Function reachable_modules 

Source
pub fn reachable_modules<'a>(
    modules: &'a [(&'a AIRModule, &'a Path)],
) -> Vec<(&'a AIRModule, &'a Path)>
Expand description

Restrict modules to those reachable from the entry module via real use edges, returned in a deterministic dependency-before-dependent order (a post-order DFS of the use graph with use targets visited in declared module-path order). The result is independent of the input slice’s order, so the emitted per-module tree is byte-stable across the per-process topo-sort shuffling described below.

bock build prepends the entire embedded core.* stdlib and makes every user module implicitly depend on all of it (the §18.2 prelude, so core symbols resolve without an explicit use). That implicit dependency is correct for name resolution but wrong for output: emitting a core module a program never references both bloats the output and — until the stdlib is codegen-clean on every target — drags its latent codegen defects into the build.

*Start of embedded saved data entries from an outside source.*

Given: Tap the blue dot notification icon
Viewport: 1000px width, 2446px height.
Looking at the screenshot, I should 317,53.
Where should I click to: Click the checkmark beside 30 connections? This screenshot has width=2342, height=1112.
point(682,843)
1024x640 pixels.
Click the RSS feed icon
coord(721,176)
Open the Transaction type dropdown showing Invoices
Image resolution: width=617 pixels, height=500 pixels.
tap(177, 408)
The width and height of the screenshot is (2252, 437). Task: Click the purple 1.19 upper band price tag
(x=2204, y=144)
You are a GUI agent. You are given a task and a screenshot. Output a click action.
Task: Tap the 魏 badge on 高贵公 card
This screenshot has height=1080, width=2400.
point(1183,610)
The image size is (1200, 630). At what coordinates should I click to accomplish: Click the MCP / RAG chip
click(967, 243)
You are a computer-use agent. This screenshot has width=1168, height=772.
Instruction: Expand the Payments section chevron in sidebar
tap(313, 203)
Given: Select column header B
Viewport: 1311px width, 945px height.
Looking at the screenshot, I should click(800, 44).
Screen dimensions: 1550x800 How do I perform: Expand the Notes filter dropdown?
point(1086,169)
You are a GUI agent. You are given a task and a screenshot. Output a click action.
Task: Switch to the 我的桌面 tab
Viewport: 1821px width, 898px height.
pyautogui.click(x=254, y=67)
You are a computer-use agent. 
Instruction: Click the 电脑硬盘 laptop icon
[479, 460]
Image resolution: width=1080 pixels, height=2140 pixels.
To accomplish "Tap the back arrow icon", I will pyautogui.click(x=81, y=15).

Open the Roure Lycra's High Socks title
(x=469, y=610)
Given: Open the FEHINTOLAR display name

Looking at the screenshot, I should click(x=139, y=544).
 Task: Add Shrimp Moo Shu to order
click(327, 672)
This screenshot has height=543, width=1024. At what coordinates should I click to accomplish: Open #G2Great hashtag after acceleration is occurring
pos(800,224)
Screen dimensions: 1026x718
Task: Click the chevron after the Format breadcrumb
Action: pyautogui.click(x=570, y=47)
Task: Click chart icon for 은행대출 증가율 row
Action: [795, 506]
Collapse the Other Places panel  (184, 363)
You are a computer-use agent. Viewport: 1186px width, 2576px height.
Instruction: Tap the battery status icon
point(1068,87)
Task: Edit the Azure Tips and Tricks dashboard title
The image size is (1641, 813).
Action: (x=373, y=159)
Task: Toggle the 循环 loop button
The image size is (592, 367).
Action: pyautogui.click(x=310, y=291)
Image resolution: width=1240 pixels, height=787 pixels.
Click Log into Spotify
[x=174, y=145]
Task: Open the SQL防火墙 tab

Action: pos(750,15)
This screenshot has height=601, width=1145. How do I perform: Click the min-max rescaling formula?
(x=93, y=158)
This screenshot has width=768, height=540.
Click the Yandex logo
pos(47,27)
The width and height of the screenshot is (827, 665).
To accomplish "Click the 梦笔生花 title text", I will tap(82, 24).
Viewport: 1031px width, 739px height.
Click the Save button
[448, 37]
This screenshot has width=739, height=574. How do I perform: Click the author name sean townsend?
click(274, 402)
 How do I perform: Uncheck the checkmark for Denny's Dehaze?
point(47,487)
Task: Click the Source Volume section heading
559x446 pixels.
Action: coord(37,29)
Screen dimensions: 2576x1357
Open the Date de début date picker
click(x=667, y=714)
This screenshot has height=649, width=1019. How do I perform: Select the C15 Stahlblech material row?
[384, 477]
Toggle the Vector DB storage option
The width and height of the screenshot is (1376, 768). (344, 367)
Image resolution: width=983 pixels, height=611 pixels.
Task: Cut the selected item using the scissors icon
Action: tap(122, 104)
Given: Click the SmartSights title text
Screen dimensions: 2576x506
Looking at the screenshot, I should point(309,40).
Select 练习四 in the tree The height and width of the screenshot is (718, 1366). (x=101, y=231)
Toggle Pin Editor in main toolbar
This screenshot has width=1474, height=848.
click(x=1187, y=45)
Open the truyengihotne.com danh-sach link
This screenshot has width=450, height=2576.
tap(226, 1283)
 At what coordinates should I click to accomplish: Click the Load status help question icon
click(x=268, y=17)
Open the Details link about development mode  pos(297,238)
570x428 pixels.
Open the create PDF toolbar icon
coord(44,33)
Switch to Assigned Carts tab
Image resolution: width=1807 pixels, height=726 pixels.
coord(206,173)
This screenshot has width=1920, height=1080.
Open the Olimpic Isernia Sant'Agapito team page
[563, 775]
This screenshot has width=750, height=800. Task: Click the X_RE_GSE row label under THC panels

The emitted tree must therefore include only modules the entry program actually reaches through a real use.

Reachability is the transitive closure of each module’s ImportDecl paths (the explicit uses) matched against other modules’ declared module path — never the synthetic prelude edges, which are not represented as ImportDecls in the AIR. A program with no use (e.g. hello_world) thus emits its entry module alone.

The entry module is the one declaring main; absent that (a library), the last module in dependency order. The returned vec borrows from modules.